Waterford Whisky at the Waterford Farm / Photo Credit: Waterford Distillery

 

Highlighting the Casks

At Virginia Distillery Co., they emphasize the use of what they call their whiskey cuvée casks. These are STR — or shave, toast, re-char — casks pioneered by the late Dr. Jim Swan. These casks were and deployed at other distilleries he consulted with, such as Kavalan. “The casks originally held premium red wine in Europe and were given a second life by shaving the interior to a precise layer where there was un-toasted wood, but still wine soaked,” says Virginia Distillery CEO Gareth H. Moore. “We use the term ‘cuvée’ to highlight their heritage as European wine casks, utilizing a term that speaks to a vat or tank of a special quality.”

Interestingly, the production of their flagship Courage & Conviction single malt is then reminiscent of what we’ve seen in regards to the creation of a cuvée. The flagship is a blend of whiskeys from three different types of casks — bourbon, sherry and cuvée/STR — each also available as a standalone product. “We always intended for the flagship product to be a blend of casks in an effort to provide layers of depth that interact harmoniously,” Moore says. “We like to think that while we deem the STR casks as ‘cuvée,’ the flagship Courage & Conviction whisky reflects a special quality of our house style.”

Art of Blending

While the word choice of ‘cuvée’ is taking its first turns in whiskey, the ethos behind it has long existed. Look no further than products such as top tier blended Scotch, or the two major Japanese whisky houses, Suntory and Nikka, where the art of blending is the prized pinnacle of the production process.

One modern master of the blending arts is Compass Box’s founder and lead whiskymaker John Glaser. “I have long been inspired by blending as a platform for creativity and as a way to create complexity and balance — in both wine and whisky,” he says. “One of my wine heroes, Gerard Chave, created some of the world’s greatest wines in the Hermitage vineyards of the Northern Rhone. He used to say: ‘The ideal model of Hermitage is a blend of wines from different soils.'”

Regardless of the components used in a particular expression, there’s a consistent goal with Glaser’s blends. Across a diverse product line, he strives to create a unified house style. “We are looking for palate feel as well as aroma and flavor,” he says. Specifically, he wants his whiskies to deliver softness and sweetness on the palate.


Waterford Whisky at the Waterford Farm / Photo Credit: Waterford Distillery

 

Like A Fine Wine

Clearly, the idea of bringing together multiple components, dialing them up and down, and seeing how they interact with and improve one another, is not new to whiskey.
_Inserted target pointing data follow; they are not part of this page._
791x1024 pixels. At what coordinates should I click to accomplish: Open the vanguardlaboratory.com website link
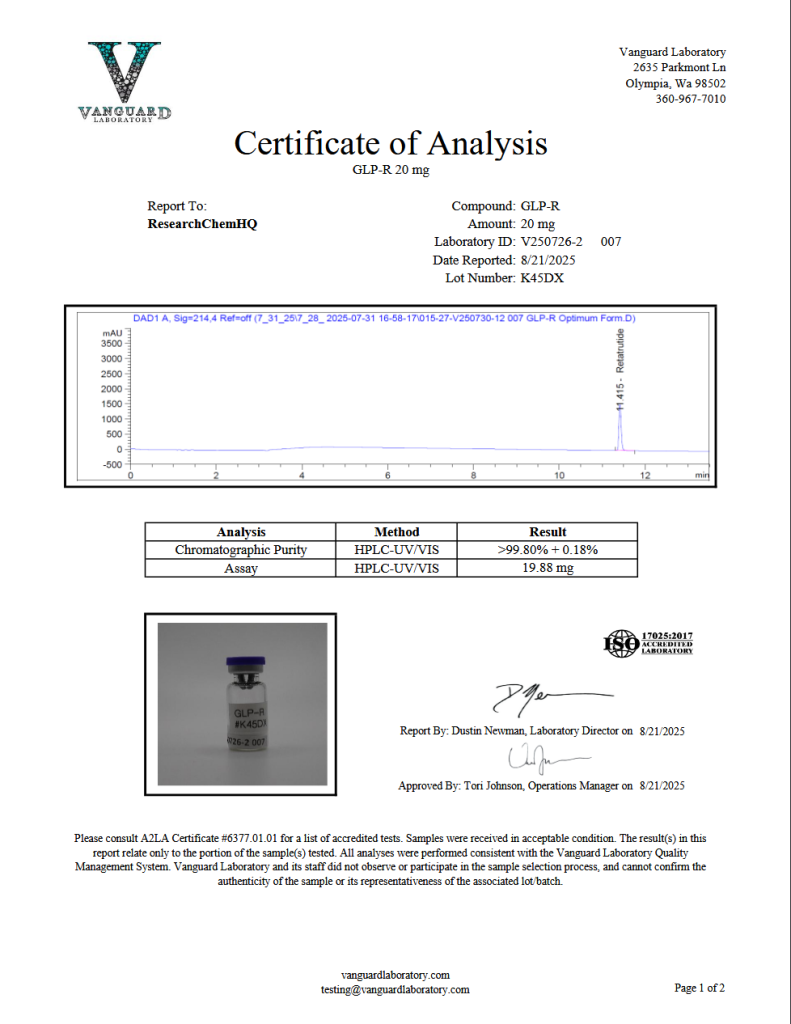click(x=395, y=974)
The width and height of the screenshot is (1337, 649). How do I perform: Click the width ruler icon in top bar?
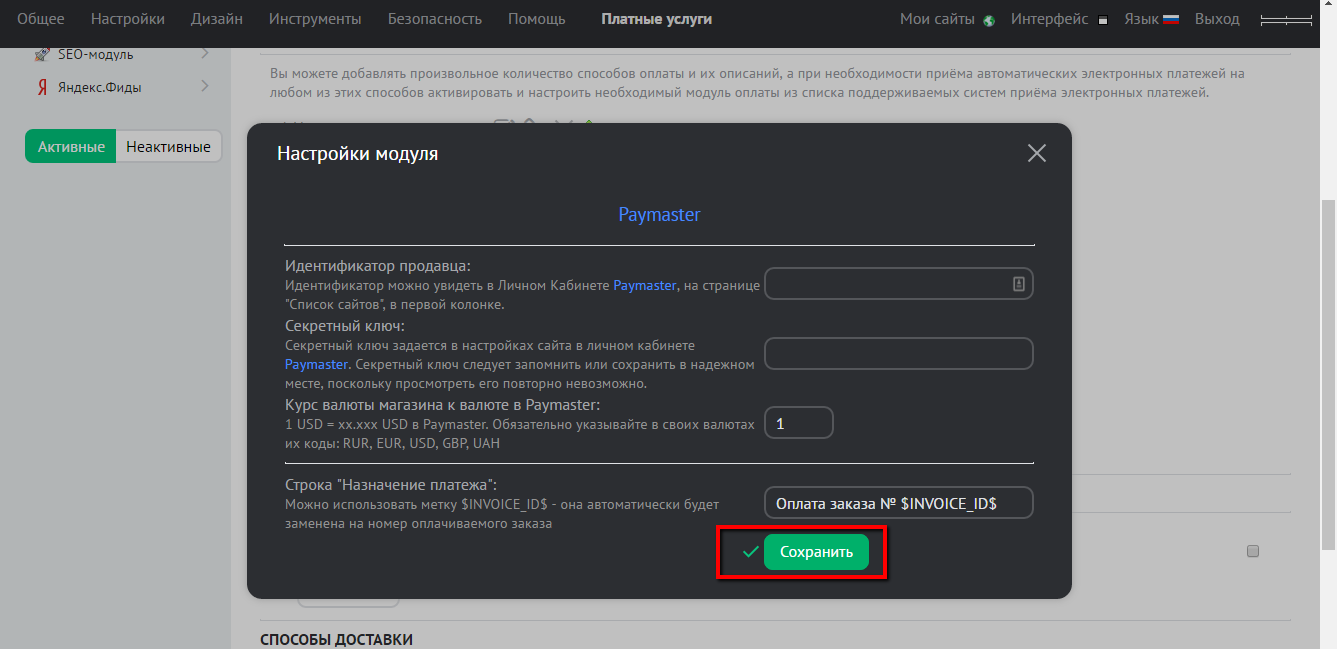[1286, 20]
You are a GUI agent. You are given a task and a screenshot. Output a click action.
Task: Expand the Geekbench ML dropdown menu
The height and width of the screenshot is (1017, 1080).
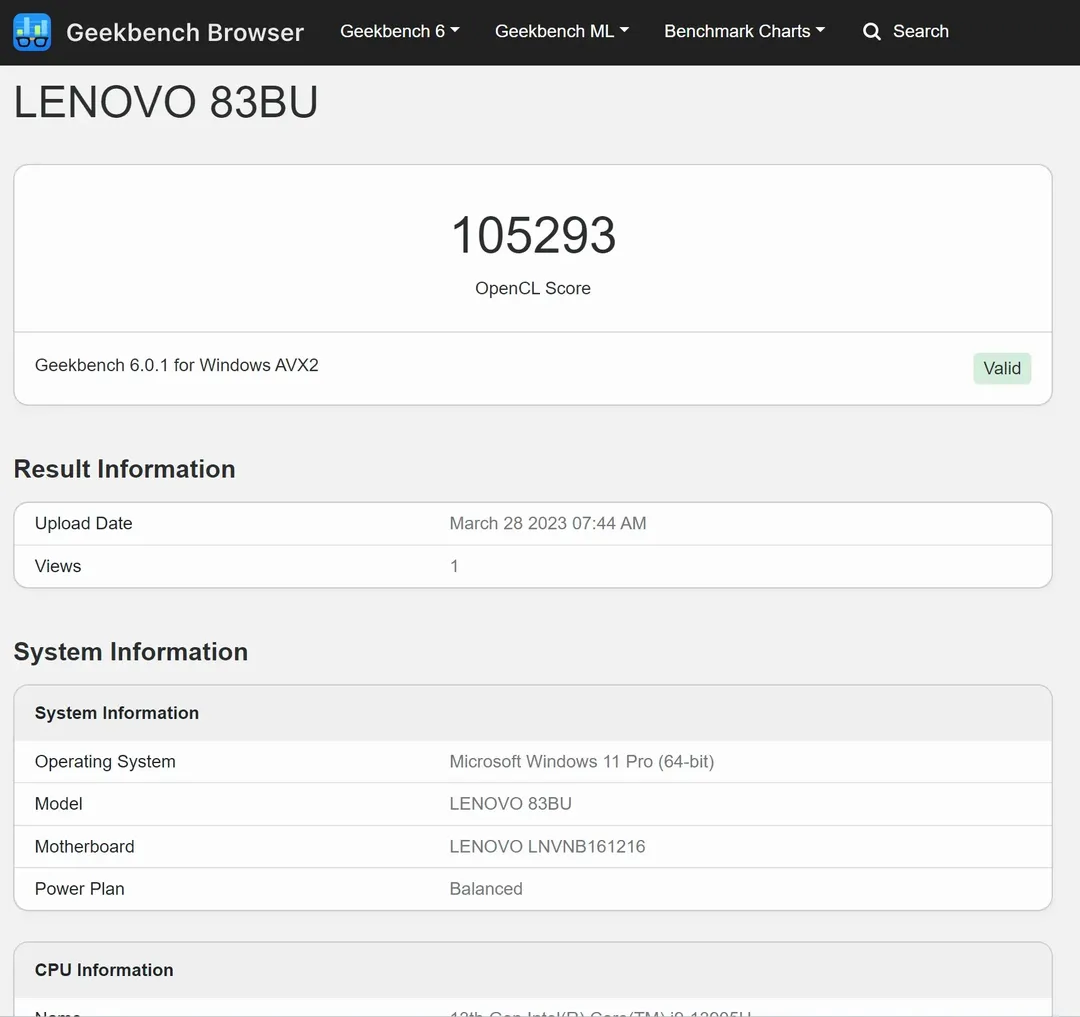pos(561,31)
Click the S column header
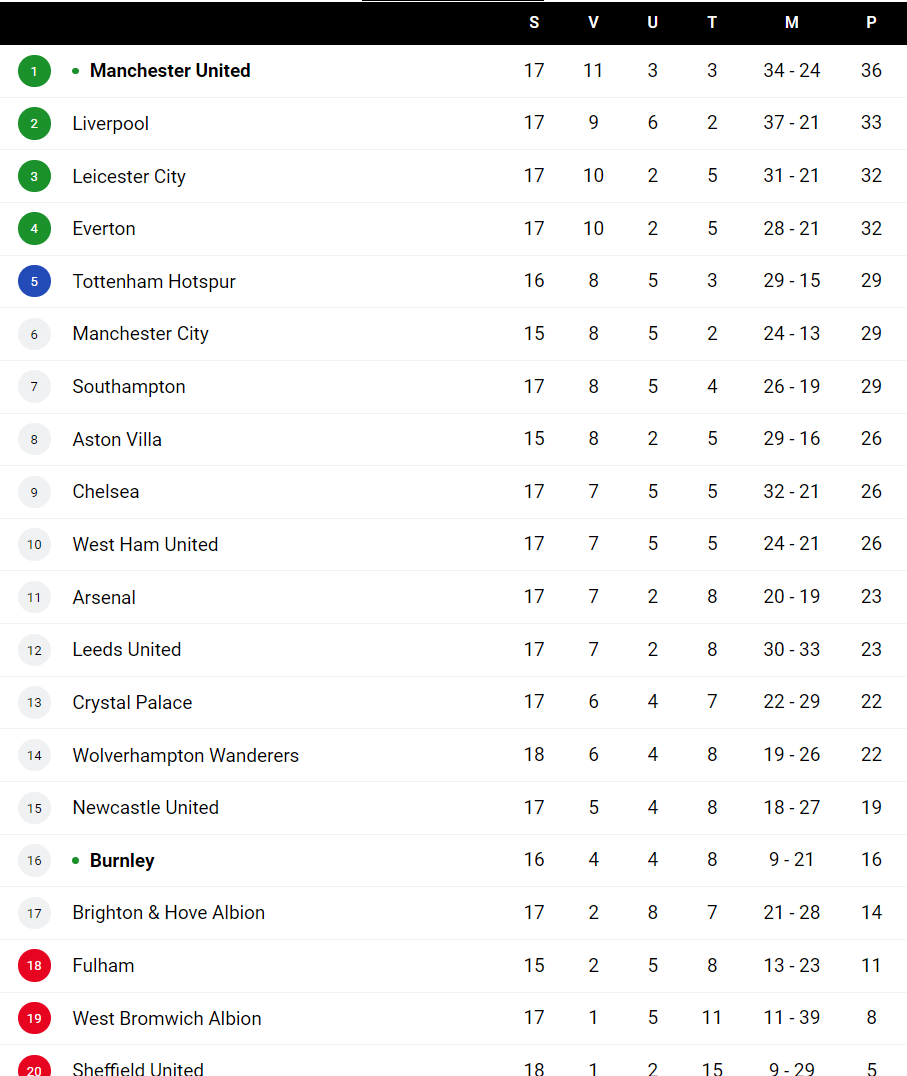The width and height of the screenshot is (907, 1076). 534,23
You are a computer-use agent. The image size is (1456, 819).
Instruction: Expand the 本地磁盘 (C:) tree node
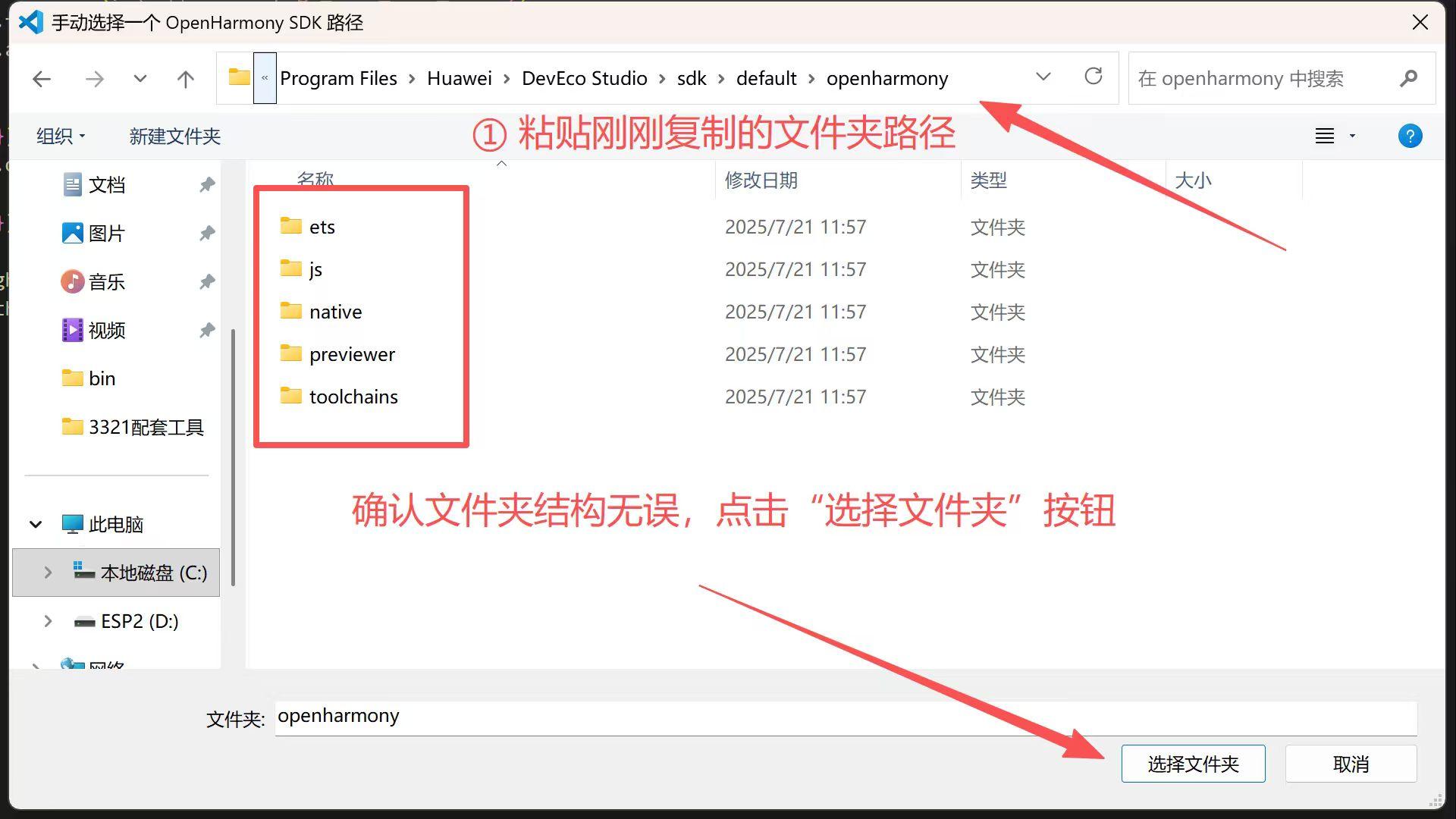coord(49,573)
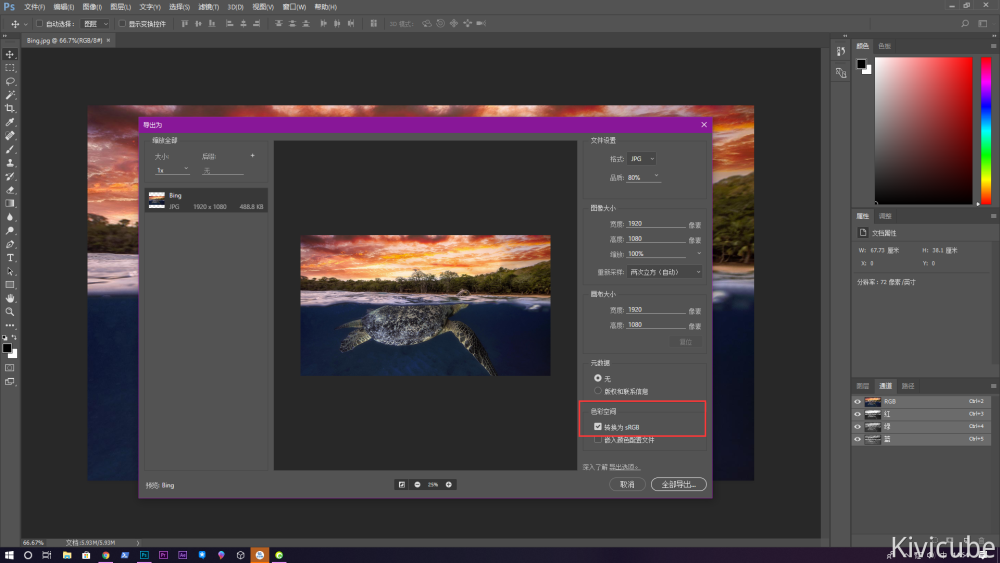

However, by focusing on different barleys in place of different grapes, and by exploring the notion of terroir in spirits, Waterford’s cuvée production is perhaps the most analogous to wine that the spirits world has yet seen. “It’s about how to obtain the most profound flavor complexity possible, the difference between the ordinary and the legendary,” Reynier says. “If it’s good enough for [legendary first-growth Bordeaux estates] Lafite and Latour it’s good enough for me.”